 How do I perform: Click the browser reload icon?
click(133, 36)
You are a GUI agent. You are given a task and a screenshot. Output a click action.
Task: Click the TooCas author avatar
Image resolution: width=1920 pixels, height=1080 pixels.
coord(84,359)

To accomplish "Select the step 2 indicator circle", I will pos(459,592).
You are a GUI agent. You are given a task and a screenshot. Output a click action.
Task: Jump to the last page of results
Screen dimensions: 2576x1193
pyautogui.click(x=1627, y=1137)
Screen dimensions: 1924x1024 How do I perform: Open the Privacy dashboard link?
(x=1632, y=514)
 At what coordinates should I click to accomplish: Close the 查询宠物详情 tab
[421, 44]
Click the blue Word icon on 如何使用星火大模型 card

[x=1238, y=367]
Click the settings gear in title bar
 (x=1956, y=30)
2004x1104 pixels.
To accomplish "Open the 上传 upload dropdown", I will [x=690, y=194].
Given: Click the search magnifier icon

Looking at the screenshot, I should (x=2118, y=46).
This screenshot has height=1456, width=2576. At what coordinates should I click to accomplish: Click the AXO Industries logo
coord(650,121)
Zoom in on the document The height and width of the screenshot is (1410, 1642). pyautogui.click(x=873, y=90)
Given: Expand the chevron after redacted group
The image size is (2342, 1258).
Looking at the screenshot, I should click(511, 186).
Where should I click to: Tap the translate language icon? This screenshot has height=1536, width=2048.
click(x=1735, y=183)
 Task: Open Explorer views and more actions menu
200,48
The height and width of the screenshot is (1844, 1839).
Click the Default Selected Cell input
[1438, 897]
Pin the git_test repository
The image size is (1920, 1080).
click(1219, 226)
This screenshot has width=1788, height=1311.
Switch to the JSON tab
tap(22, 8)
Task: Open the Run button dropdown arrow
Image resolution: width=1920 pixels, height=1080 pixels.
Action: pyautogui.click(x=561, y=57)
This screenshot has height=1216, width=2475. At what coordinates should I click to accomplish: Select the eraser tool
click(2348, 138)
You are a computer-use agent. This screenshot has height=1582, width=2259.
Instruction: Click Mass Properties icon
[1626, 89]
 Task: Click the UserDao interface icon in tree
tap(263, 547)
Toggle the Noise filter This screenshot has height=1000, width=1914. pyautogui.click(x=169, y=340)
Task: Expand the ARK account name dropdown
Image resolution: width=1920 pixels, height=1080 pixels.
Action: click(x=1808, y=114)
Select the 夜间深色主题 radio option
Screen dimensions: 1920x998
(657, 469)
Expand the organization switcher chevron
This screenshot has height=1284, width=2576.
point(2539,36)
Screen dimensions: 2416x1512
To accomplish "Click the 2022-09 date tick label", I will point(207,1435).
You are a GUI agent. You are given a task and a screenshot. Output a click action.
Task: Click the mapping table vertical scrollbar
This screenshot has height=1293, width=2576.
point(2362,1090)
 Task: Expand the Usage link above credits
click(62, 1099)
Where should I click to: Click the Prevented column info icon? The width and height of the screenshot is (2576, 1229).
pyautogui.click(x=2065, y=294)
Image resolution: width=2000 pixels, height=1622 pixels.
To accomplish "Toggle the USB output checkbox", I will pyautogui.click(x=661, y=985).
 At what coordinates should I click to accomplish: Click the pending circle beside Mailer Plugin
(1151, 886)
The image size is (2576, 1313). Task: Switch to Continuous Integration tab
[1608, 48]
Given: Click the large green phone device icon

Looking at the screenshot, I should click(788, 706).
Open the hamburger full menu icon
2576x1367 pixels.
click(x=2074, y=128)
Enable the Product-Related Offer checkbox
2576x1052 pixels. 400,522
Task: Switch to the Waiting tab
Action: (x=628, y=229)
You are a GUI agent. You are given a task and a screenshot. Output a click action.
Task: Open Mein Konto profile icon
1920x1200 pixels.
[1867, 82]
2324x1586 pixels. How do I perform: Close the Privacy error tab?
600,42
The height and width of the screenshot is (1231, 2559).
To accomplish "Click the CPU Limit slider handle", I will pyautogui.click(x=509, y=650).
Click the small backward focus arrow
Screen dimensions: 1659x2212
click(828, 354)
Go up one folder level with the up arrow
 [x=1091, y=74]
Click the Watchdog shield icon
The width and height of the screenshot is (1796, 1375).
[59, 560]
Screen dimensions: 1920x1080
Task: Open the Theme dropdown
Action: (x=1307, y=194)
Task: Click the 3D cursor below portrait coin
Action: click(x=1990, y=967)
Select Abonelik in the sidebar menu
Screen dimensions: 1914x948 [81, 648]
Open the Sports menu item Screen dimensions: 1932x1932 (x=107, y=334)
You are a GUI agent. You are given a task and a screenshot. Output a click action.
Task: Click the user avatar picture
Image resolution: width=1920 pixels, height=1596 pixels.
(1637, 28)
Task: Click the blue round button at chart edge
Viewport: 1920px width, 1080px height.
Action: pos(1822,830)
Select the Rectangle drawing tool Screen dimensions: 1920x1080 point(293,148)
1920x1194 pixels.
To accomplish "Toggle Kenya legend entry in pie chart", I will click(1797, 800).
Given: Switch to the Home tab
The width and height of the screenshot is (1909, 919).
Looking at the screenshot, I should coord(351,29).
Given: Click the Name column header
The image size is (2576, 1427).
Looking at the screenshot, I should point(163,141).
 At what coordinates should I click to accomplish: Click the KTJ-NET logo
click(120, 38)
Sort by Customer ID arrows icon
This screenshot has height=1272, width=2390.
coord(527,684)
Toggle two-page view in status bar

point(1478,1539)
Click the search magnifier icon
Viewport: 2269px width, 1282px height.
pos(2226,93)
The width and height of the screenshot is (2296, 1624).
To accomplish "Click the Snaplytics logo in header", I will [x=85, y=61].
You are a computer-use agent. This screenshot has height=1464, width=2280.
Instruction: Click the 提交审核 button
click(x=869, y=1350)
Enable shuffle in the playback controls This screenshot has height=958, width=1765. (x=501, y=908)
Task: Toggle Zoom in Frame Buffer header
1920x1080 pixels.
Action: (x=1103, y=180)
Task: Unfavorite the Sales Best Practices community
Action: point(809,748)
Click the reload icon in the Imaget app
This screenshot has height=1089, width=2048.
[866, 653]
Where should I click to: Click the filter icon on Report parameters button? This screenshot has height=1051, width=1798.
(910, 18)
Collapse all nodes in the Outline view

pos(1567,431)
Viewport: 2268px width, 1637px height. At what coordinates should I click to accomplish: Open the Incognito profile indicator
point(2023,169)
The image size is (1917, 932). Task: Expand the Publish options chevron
◆ ◆ ◆ ◆ ◆ ◆ ◆
• _DESCRIPTION OF THE TASK_:
Which lines in the data above hold the word "header"? Return each of them.

• _RESPONSE BOX_:
Given: Click the Name column header
To accomplish "Click the Snaplytics logo in header", I will [x=85, y=61].
Task: Toggle Zoom in Frame Buffer header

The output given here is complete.